• **EXERCISE**: Gather every line in the items below that contains the word "screenshot".

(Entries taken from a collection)

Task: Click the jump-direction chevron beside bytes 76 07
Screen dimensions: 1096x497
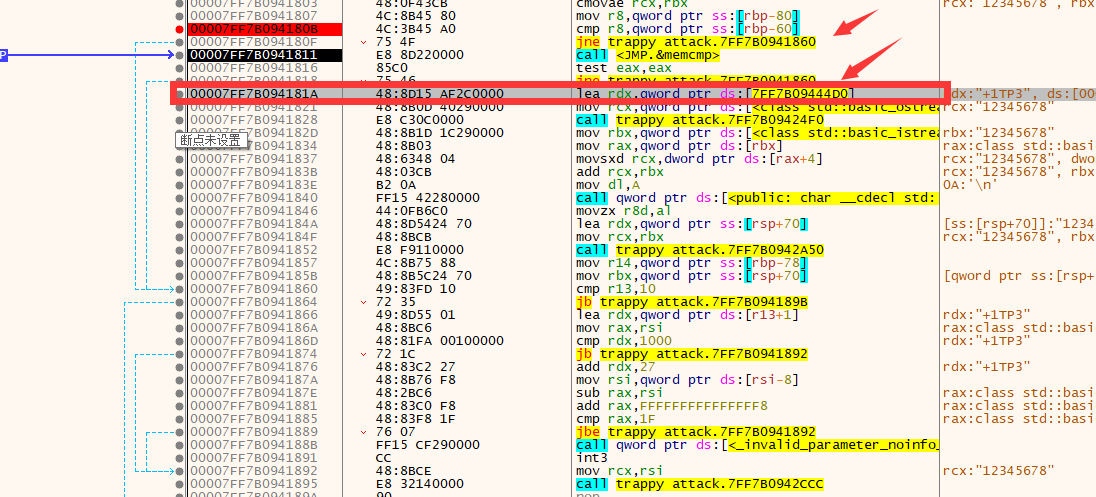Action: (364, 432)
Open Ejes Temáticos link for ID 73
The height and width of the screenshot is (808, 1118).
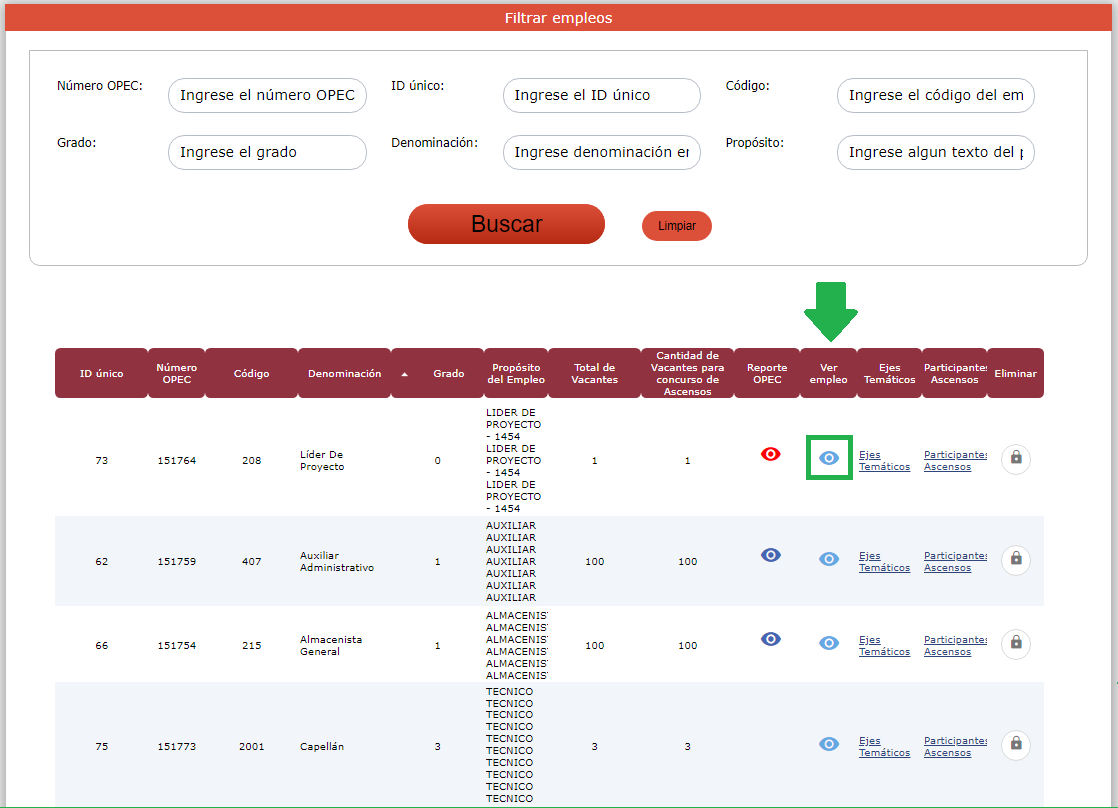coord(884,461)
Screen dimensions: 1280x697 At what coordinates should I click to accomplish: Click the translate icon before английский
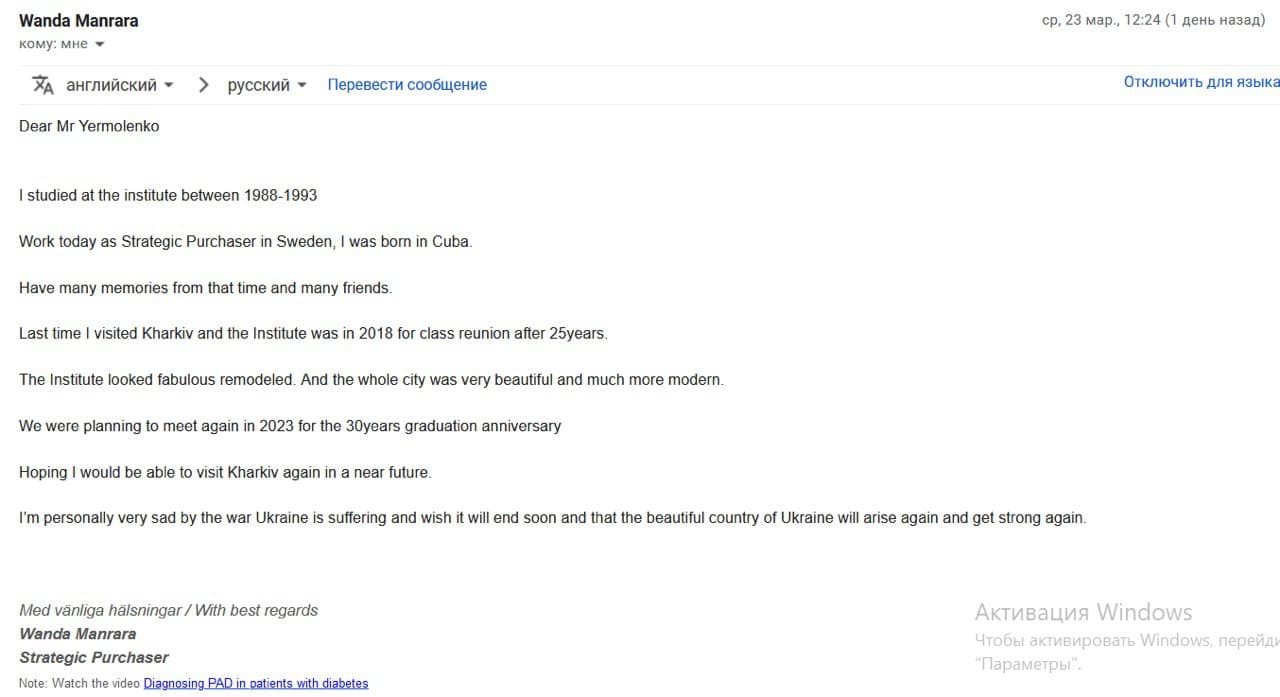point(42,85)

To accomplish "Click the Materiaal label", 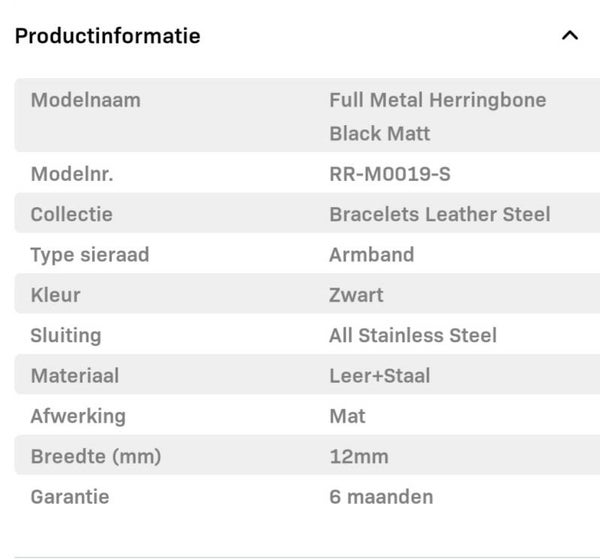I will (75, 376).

--

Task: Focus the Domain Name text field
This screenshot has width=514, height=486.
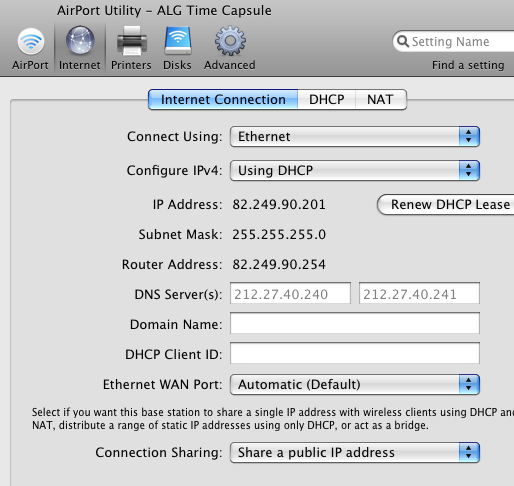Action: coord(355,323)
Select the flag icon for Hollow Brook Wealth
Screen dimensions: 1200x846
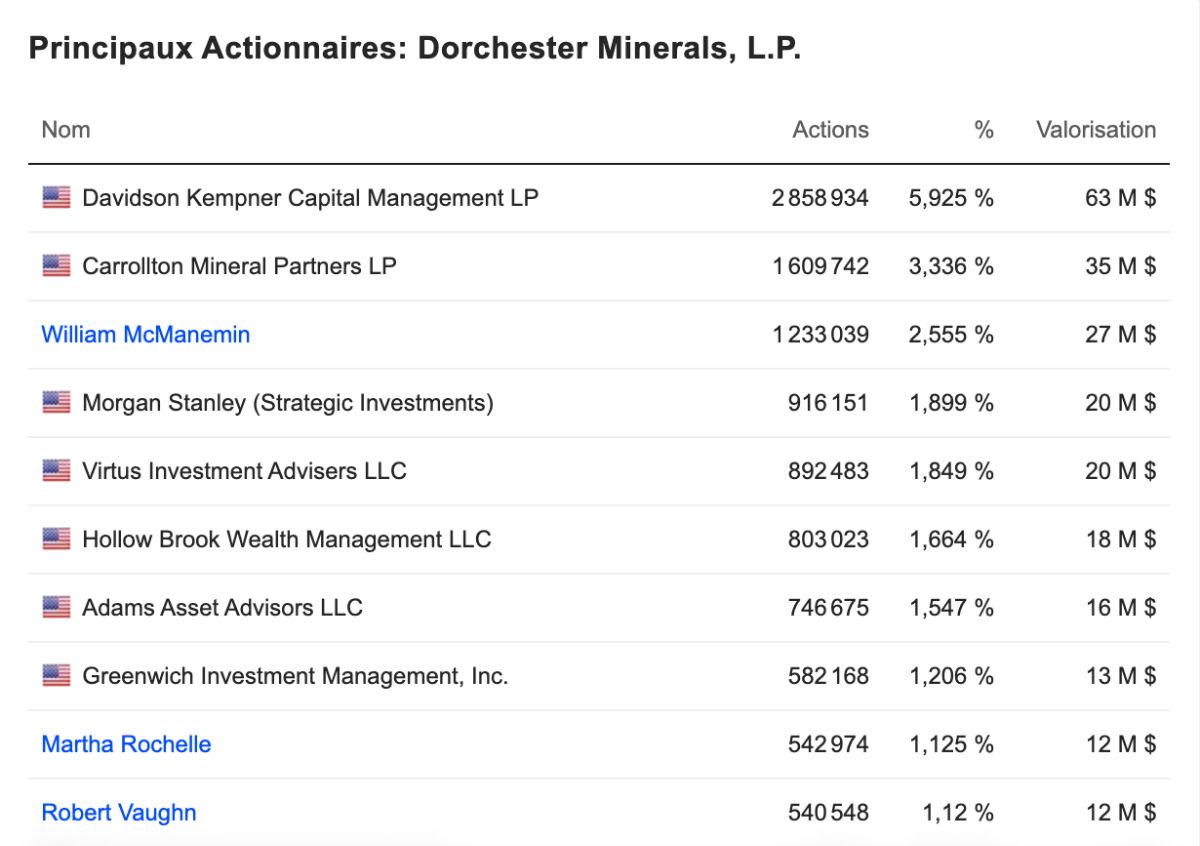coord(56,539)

• **WRITTEN REPLY**:
The height and width of the screenshot is (808, 1118).
This screenshot has width=514, height=486.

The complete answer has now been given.